[[ Stored data, beginning ]]

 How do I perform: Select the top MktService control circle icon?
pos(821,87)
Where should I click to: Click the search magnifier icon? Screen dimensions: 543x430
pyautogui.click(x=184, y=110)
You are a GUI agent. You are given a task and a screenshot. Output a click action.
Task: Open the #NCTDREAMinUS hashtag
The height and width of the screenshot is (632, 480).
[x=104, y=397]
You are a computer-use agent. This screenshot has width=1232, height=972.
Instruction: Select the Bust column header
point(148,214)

[[ Stored data, end ]]
[[ Stored data, beginning ]]

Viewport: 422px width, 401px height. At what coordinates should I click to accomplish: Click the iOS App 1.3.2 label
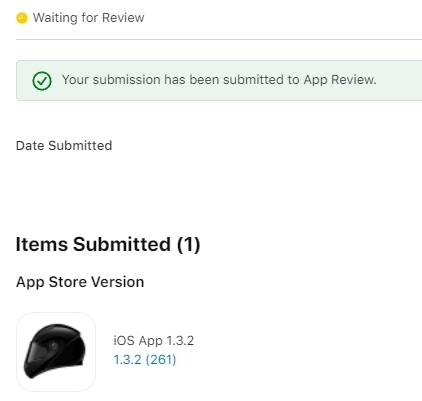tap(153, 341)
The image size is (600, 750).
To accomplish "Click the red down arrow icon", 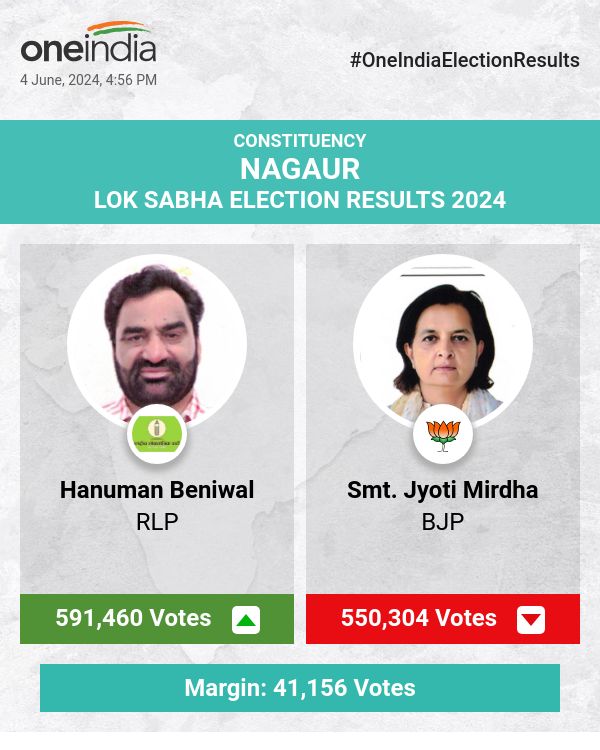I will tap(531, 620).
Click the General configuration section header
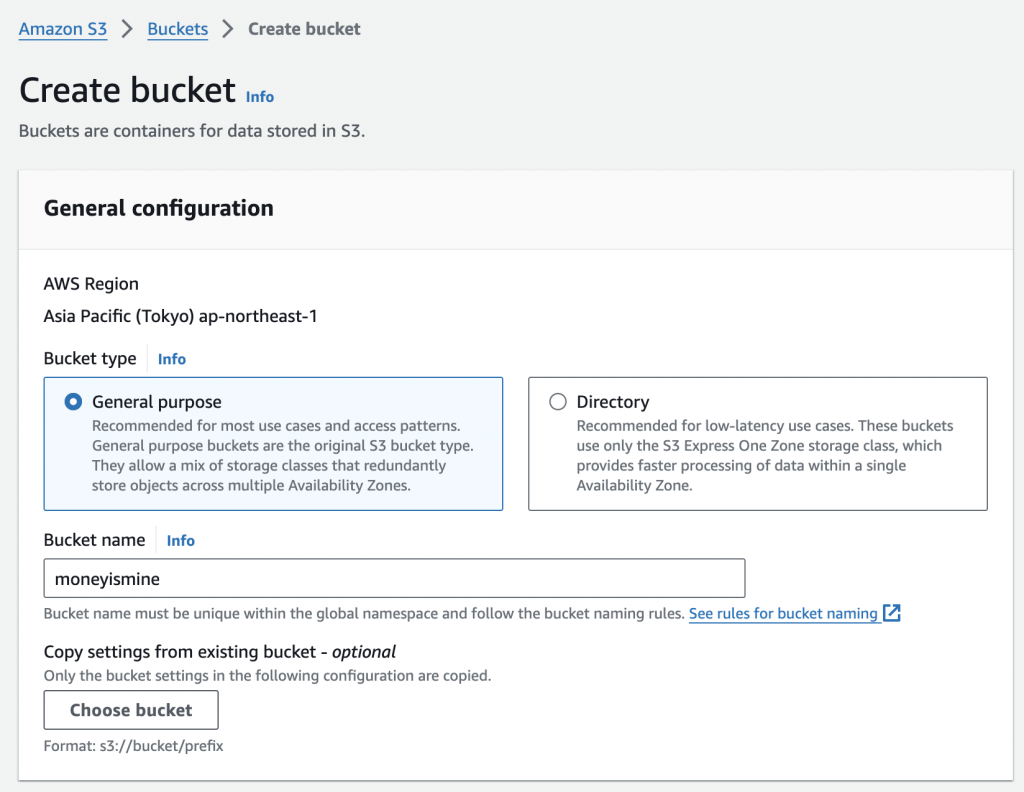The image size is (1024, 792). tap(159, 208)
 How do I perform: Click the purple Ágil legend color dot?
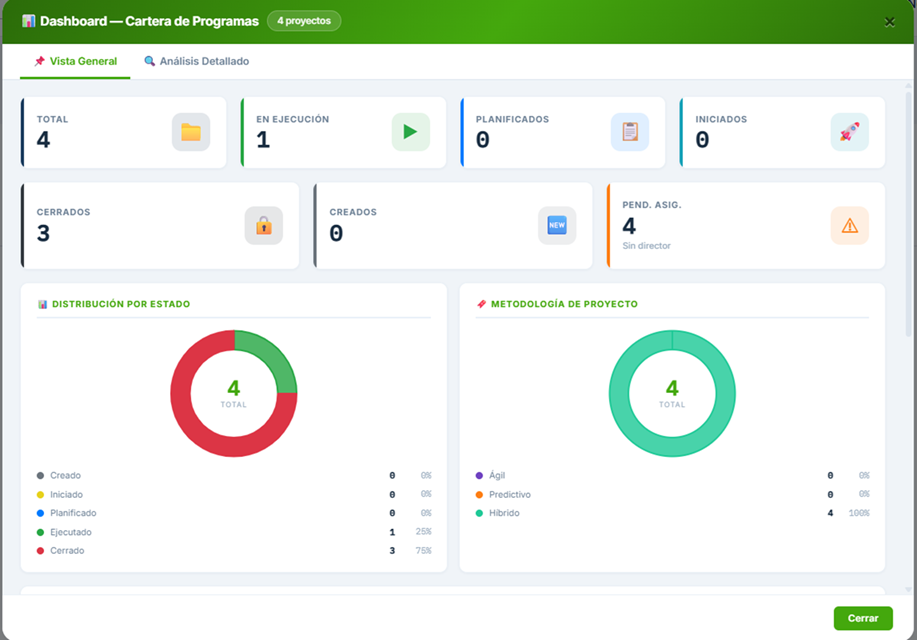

[[ Stored data, end ]]

Your instructions: If a line contains the word "agent", it counts; please state how many such lines the records above have, and nothing more.

Answer to the problem: 2